● PROMPT: Only the pictures are to be left out; please reproduce everything else in the data exactly.

● DATA TO EXAMINE:

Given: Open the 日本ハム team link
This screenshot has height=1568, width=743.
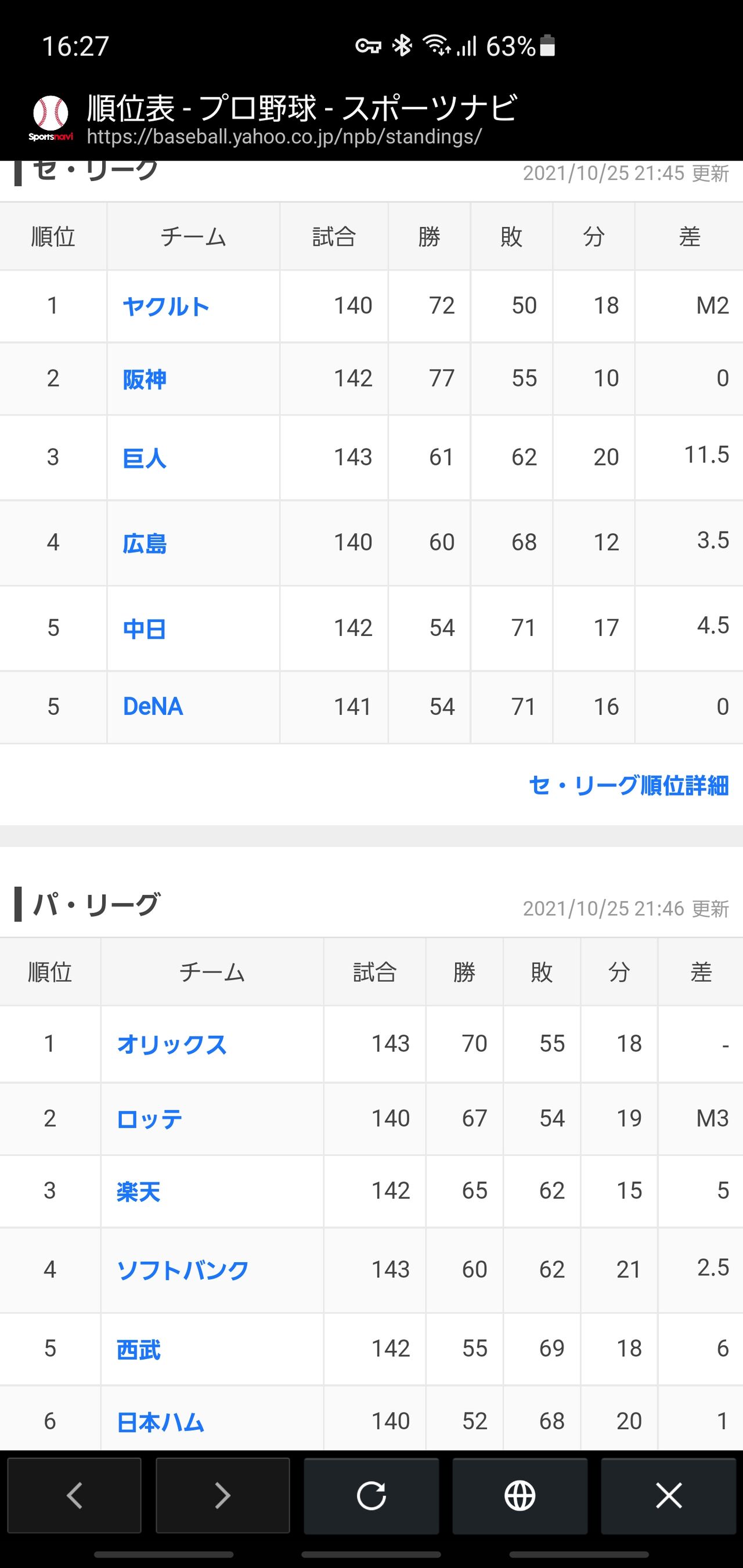Looking at the screenshot, I should point(160,1422).
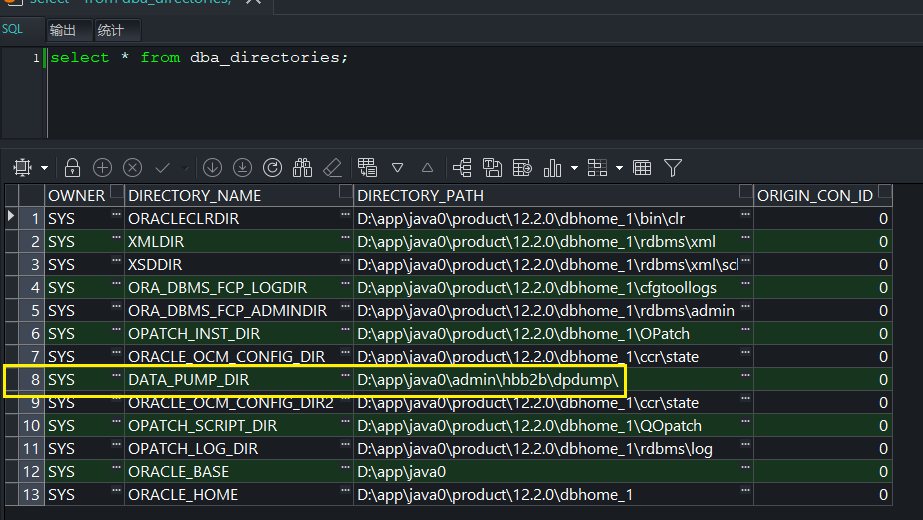923x520 pixels.
Task: Switch to the 统计 tab
Action: click(110, 30)
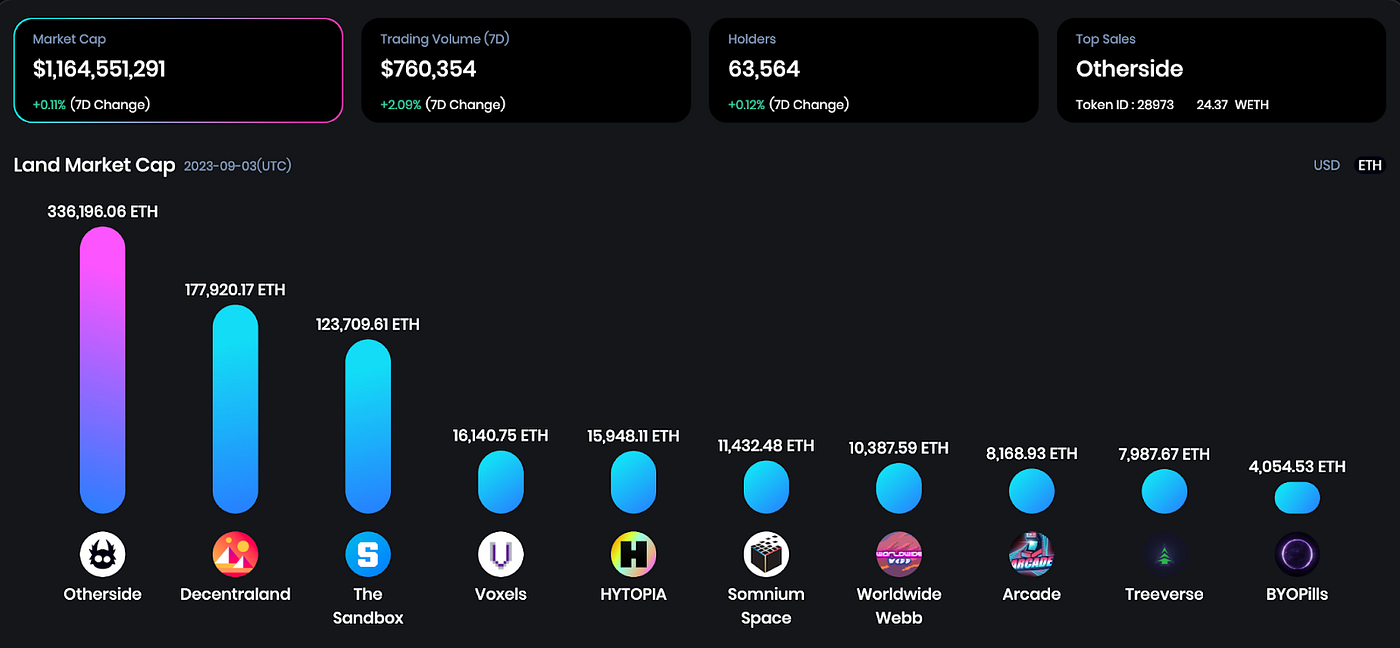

● OUTPUT OF THE EXERCISE:
Given: Open the 日本ハム team link
This screenshot has height=1568, width=743.
Looking at the screenshot, I should point(160,1422).
923x520 pixels.
Task: Switch to the 统计 tab
Action: click(110, 30)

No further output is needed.